The research team led by Lee Ji-won, a professor of family medicine at Gangnam Severance Hospital, said it found that “visceral fat rather than subcutaneous fat affects clock genes.”

The circadian rhythm is a body rhythm of creatures, including humans, moving regularly for 24-25 hours according to the rotation of the earth. Humans are hungry in time and wake up in the morning without a clock, thanks to the circadian rhythm. Clock genes control the circadian rhythms to work correctly.

If the circadian rhythm breaks down, energy metabolism does not function well, leading to obesity, inflammation, and increase in metabolic diseases. Obesity itself can disrupt clock genes and changes the circadian rhythm, researchers have suggested.

And the local research team has discovered that abdominal visceral fat confuses the circadian rhythm.

The study was on 75 men and women who visited the Gangnam Severance Hospital’s obesity clinic, measuring the area of visceral fat and subcutaneous fat by abdominal (CT) scans. Then, the researchers extracted gene clocks from peripheral blood mononuclear cells to detect gene expression.

Results showed that the larger the visceral fat area, the levels of PER2, PER3, CRY2 mRNA in clock genes decreased, and CRY1 mRNA levels increased. Even after adjusting confounding variables, the visceral fat had an independent association with the BMAL1, PER2, CRY1 mRNA levels. However, the subcutaneous fat area did not show correlation with any of the genes.
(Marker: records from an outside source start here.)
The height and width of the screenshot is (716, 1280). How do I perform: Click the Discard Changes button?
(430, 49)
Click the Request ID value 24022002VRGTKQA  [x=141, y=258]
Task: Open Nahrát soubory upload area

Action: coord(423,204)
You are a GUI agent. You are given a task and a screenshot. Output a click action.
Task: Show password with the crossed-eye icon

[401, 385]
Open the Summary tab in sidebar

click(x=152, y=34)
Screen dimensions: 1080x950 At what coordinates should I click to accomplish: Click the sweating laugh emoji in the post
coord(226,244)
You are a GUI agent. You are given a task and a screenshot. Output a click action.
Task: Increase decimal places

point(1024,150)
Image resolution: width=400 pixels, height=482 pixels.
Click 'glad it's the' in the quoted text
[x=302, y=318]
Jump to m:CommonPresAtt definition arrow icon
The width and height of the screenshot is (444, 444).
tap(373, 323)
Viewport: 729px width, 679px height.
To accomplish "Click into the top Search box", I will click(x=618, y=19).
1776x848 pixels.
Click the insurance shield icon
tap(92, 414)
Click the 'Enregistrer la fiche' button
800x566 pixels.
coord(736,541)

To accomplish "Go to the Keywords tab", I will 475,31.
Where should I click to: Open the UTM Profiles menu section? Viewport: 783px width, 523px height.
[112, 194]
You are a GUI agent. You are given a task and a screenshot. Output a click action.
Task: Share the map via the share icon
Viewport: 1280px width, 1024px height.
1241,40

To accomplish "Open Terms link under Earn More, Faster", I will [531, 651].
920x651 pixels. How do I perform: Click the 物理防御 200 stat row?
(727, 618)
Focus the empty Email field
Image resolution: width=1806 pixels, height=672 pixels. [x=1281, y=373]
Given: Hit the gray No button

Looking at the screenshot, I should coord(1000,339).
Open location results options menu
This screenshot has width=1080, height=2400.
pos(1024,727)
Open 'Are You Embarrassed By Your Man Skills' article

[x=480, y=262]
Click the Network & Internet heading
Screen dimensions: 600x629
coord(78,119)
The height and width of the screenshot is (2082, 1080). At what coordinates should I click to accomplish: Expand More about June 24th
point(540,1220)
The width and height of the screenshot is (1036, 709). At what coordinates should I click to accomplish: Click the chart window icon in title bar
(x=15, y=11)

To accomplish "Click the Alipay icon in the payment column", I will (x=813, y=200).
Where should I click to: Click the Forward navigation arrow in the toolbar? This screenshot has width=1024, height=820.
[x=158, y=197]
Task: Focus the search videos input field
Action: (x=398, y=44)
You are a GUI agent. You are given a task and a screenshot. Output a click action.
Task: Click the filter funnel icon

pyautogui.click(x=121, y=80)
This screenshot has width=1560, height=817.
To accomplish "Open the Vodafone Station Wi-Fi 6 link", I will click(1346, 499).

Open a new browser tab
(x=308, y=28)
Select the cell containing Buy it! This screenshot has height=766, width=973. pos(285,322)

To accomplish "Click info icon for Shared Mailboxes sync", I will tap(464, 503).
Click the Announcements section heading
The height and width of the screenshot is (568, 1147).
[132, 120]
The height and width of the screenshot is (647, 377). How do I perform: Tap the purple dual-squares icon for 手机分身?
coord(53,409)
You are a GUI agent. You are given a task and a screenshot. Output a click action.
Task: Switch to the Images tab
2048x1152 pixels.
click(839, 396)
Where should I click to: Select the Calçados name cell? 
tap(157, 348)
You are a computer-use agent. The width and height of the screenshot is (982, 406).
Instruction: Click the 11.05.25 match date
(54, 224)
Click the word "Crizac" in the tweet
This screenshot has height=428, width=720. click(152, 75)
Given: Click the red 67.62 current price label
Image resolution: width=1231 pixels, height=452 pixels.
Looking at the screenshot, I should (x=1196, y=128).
That is, it was visceral fat, not subcutaneous fat, that affected clock genes, the study showed.

“As the study showed that visceral fat was correlated with the expression of clock genes, we need further research on how clock genes affect visceral fat-related diseases such as cardiovascular and cerebrovascular disease and cancer,” Professor Lee said.

The study was published in international academic journal Chronobiology International.